Aulas on-line, reuniões por videoconferência, bate-papos virtuais. Tudo isso já existia há algum tempo e era de conhecimento de uma parcela da população. Mas em nenhum outro momento essas formais virtuais de comunicação foram tão utilizadas como agora. Enquanto o mundo para por conta da disseminação de um vírus, esse mesmo mundo vive um processo de aceleração em paralelo: o do contato das pessoas com as novas tecnologias. Quem conseguir acompanhar esse processo de transformação, vai se destacar num futuro que, agora, está cada vez mais próximo.

“Vai existir um mundo antes e um pós-Covid-19”, defende o professor Alexandre Amaral, físico, especialista em robótica educacional e diretor da escola Robô Ciência. Ele explica que todos os outros grandes eventos da humanidade, como as duas grandes guerras, por exemplo, trouxeram avanços no aspecto tecnológico.
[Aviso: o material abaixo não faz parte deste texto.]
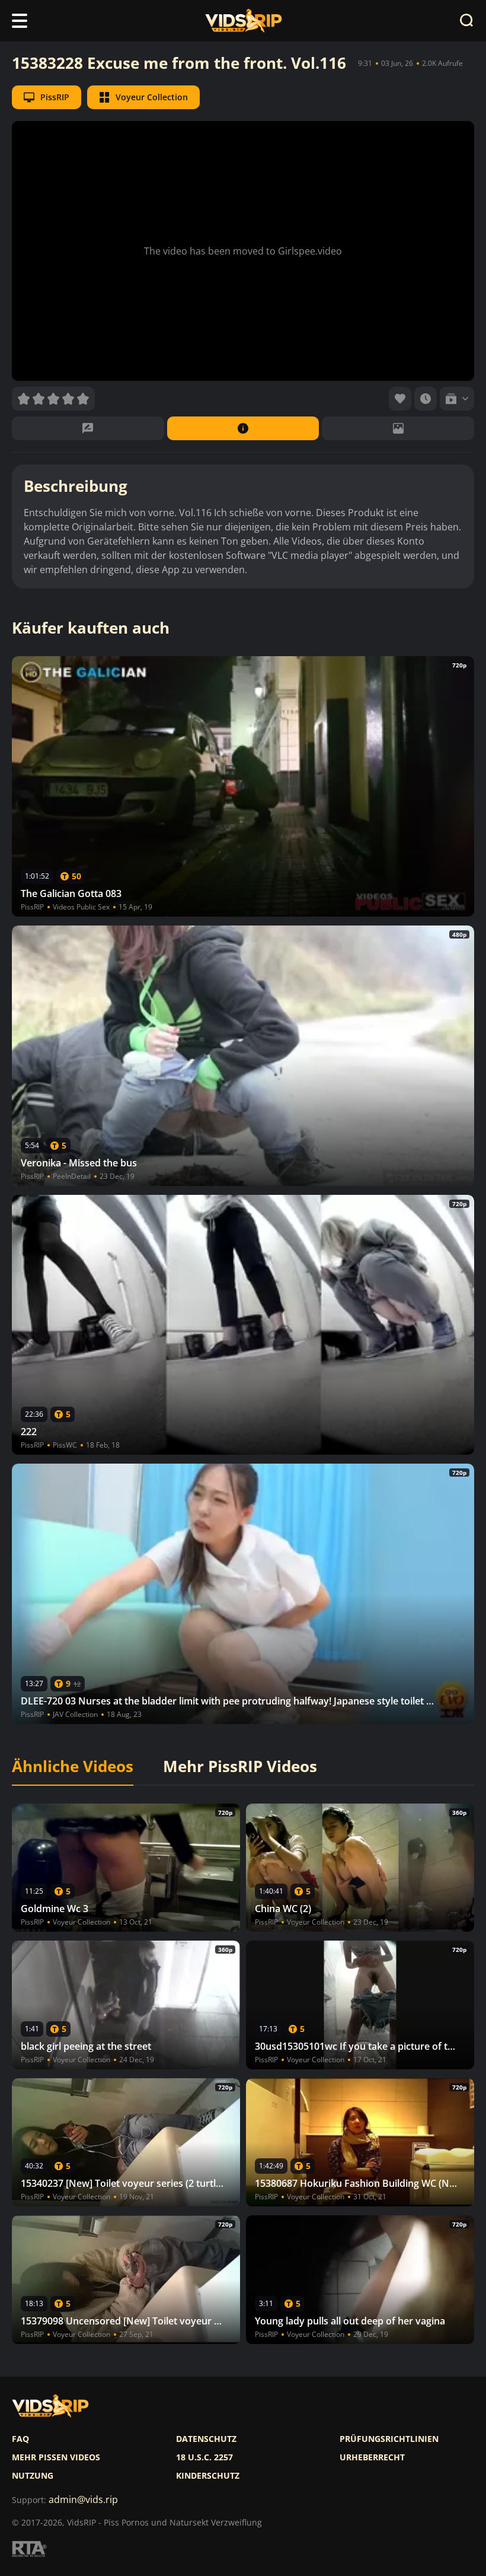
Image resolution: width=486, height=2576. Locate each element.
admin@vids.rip (83, 2500)
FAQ (20, 2439)
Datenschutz (206, 2439)
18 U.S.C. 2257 (204, 2457)
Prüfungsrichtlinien (389, 2439)
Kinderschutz (207, 2475)
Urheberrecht (372, 2457)
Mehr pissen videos (56, 2457)
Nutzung (32, 2475)
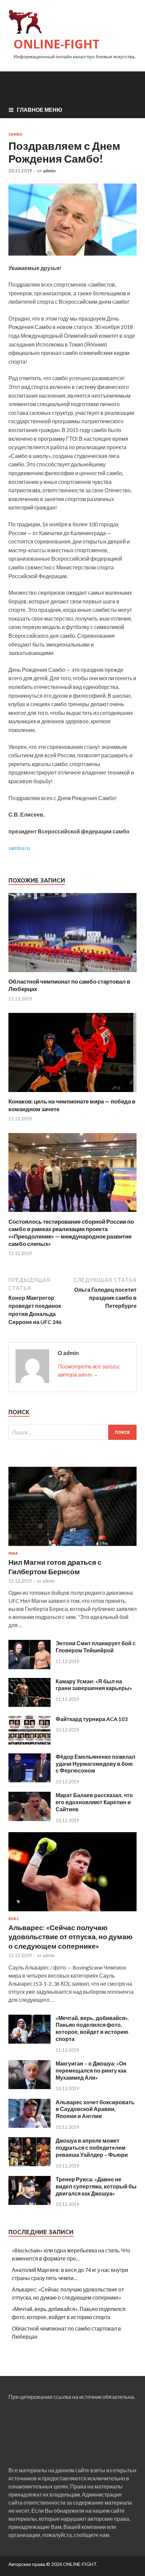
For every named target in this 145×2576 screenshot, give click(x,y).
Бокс (13, 1919)
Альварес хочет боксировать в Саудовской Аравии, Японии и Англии (95, 2109)
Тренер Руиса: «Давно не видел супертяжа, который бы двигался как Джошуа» (96, 2186)
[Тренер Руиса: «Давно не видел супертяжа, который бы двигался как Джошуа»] (29, 2203)
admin (49, 170)
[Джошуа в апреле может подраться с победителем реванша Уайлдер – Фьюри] (29, 2164)
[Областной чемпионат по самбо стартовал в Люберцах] (72, 973)
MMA (13, 1553)
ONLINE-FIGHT (56, 44)
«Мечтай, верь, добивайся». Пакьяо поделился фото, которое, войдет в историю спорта (92, 2028)
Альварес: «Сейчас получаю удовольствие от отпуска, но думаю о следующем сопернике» (70, 1936)
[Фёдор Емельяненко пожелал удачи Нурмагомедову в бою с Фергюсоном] (29, 1780)
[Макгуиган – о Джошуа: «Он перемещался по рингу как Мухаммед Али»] (29, 2087)
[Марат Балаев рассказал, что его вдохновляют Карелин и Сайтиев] (29, 1819)
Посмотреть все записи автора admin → (88, 1370)
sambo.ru (19, 848)
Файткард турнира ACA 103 (91, 1719)
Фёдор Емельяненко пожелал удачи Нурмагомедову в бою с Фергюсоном (95, 1763)
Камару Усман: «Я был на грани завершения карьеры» (94, 1684)
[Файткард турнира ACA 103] (29, 1742)
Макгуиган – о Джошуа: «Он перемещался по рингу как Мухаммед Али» (91, 2070)
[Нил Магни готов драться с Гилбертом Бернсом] (72, 1547)
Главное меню (39, 109)
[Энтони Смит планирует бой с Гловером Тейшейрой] (29, 1667)
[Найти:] (72, 1432)
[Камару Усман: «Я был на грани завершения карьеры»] (29, 1705)
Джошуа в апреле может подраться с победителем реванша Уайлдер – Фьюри (92, 2147)
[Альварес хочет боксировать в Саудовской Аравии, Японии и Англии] (29, 2125)
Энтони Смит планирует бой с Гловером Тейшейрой (96, 1646)
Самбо (15, 134)
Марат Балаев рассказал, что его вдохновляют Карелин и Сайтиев (94, 1802)
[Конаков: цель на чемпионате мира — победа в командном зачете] (72, 1093)
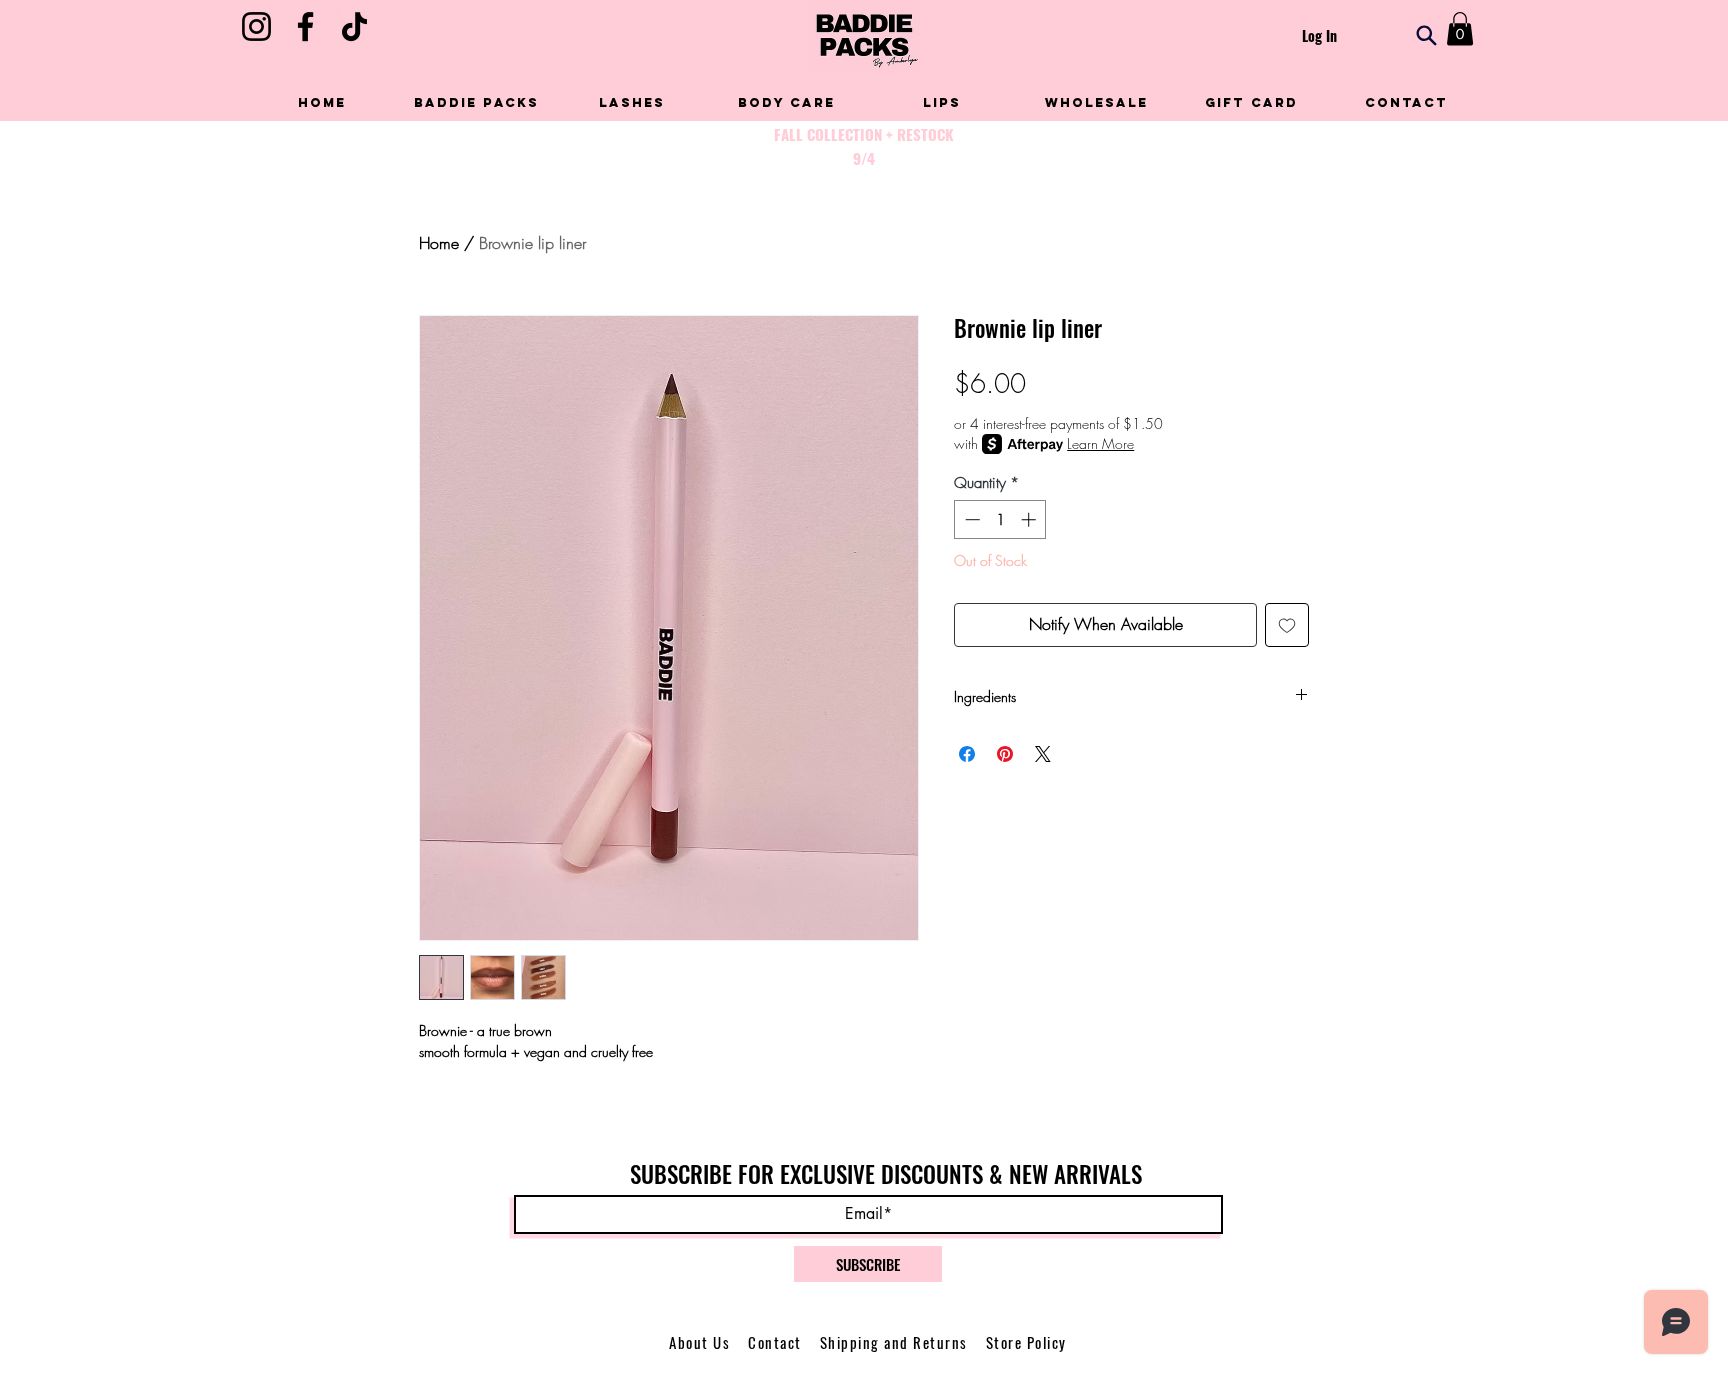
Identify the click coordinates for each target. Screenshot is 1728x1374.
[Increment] (1030, 519)
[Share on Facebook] (967, 754)
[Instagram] (256, 26)
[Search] (1426, 35)
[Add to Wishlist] (1287, 625)
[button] (1460, 28)
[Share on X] (1043, 754)
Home (439, 243)
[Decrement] (970, 519)
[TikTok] (354, 26)
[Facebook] (305, 26)
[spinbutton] (1000, 519)
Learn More (1100, 443)
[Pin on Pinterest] (1005, 754)
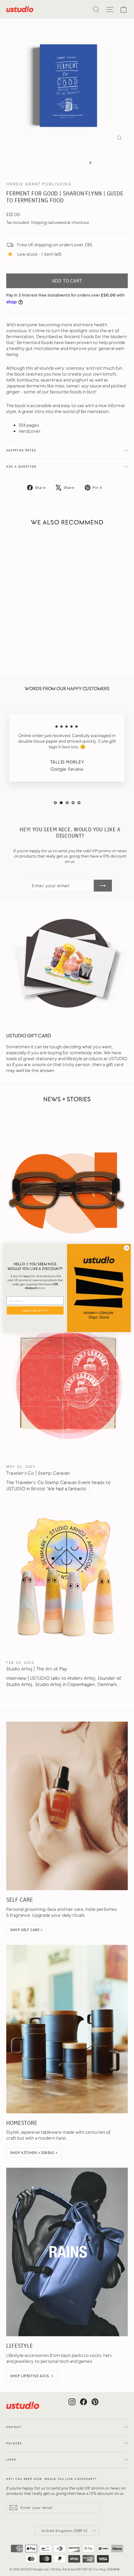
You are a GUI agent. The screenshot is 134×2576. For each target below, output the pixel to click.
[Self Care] (67, 1806)
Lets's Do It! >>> (35, 1310)
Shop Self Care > (26, 1929)
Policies (14, 2443)
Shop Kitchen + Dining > (34, 2152)
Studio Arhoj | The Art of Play (36, 1669)
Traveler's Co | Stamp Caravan (38, 1473)
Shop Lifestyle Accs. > (31, 2375)
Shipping (39, 222)
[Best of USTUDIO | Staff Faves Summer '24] (67, 1187)
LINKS (11, 2459)
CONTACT (14, 2427)
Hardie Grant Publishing (39, 184)
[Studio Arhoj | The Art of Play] (67, 1579)
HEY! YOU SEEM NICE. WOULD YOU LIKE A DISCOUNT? (51, 2479)
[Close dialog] (126, 1248)
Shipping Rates (21, 450)
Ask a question (21, 467)
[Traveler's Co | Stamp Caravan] (67, 1383)
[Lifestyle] (67, 2252)
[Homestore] (67, 2029)
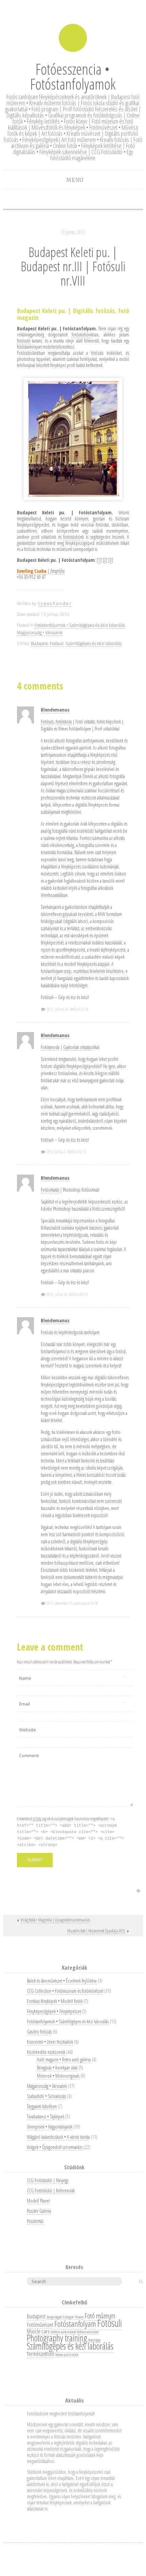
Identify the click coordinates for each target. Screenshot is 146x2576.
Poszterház (35, 2221)
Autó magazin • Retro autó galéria (64, 2059)
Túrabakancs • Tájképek (45, 2116)
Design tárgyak (54, 2317)
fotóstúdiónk (82, 334)
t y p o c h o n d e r (54, 603)
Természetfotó (40, 2354)
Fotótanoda (50, 1047)
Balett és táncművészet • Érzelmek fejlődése (62, 1980)
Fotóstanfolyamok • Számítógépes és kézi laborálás (80, 625)
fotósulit (23, 340)
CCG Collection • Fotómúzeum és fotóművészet (65, 1991)
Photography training (57, 2338)
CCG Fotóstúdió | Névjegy (47, 2180)
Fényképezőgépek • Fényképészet (54, 2011)
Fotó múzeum (100, 2315)
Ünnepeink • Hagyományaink (49, 2126)
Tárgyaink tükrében (42, 2106)
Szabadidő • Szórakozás (46, 2096)
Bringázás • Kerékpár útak (57, 2067)
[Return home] (73, 38)
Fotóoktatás (50, 1189)
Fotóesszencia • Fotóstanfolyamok (72, 76)
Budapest (39, 643)
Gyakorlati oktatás (77, 1047)
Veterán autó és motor (66, 2354)
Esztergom (68, 2317)
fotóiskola (64, 721)
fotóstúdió (71, 537)
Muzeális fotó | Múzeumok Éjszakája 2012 (96, 1931)
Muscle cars (38, 2331)
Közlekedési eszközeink (46, 2052)
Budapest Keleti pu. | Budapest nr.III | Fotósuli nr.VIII (73, 266)
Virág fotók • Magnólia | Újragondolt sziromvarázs (55, 1920)
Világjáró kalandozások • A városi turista (58, 2137)
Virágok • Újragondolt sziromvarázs (55, 2147)
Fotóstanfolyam (75, 2323)
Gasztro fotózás (39, 2031)
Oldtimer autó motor (87, 2332)
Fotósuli (56, 643)
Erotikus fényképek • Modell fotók (55, 2001)
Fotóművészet (40, 2325)
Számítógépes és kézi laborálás (94, 643)
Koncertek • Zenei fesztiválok (50, 2042)
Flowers (79, 2317)
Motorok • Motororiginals (58, 2076)
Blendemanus (55, 709)
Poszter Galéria (39, 2211)
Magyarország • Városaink (39, 633)
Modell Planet (38, 2200)
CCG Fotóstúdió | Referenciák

No caso da Covid-19, não seria diferente. “A pandemia fez com que as pessoas parassem, deixassem de sair de casa, de ter uma vida normal, ao passo em que tiveram que se reinventar. Elas reaprenderam a ter uma rotina usando ferramentas digitais para fazer aulas, interagir, trabalhar em home office. Não podemos desconsiderar o lado negativo da doença, com as mortes, a desaceleração da economia, a questão humanitária, mas essa aceleração tecnológica é uma realidade em paralelo”, observou.

Mas quem leva vantagem nesse mundo que deve ser diferente quando tudo isso passar? Os jovens, as crianças e os adultos que já viviam essa imersão no mundo na tecnologia, saem na frente. Eles têm mais facilidade de utilizar esse conhecimento a seu favor para desenvolver habilidades e competências. O professor acredita que quem vivencia esse mundo digital está sempre buscando algo novo, que lhe desperta o interesse, com consequências positivas para o aprendizado. É nesse contexto que entra o ensino da Robótica, como porta de entrada para esse caminho.

Habilidade na resolução de problemas

Reprodução: Freepik

“A robótica educacional funciona como uma ferramenta pedagógica trazendo crianças e adolescentes para uma realidade mais concreta. Na hora que a gente consegue trazer para uma criança algo que ela consegue montar, colocar a mão na massa, ela produziu, ela criou, ela foi protagonista. A robótica consegue trazer fenômenos do cotidiano de maneira prática e lúdica e isso é inovação”, concluiu. Segundo Alexandre Amaral, uma das grandes vantagens desse tipo de ensino é o trabalho em equipe. “Aprender a trabalhar em grupo é muito importante porque isso estimula a liderança. Quando a gente lança uma situação problema num trabalho colaborativo, a gente percebe quem se dispõe a liderar esse processo. A resolução de problemas é uma das habilidades que o profissional do futuro precisará ter”, afirmou.

A preparação intelectual para resolução de conflitos, uma maior flexibilização para se adaptar a situações diversas e a vontade de aprender mais serão algumas habilidades necessárias para esse profissional do futuro, que vai precisar competir cada vez mais por espaço num mundo onde a inteligência artificial vai aparecer como uma opção viável e concreta. “Aquele profissional que não estiver preparado, que não tiver uma boa formação, que não desenvolver habilidades e competência e que não tiver uma boa inteligência emocional, vai sair do mercado. É preciso desenvolver isso desde já e chegar nos próximos anos preparado para enfrentar esse grande desafio”, aconselhou Alexandre Amaral.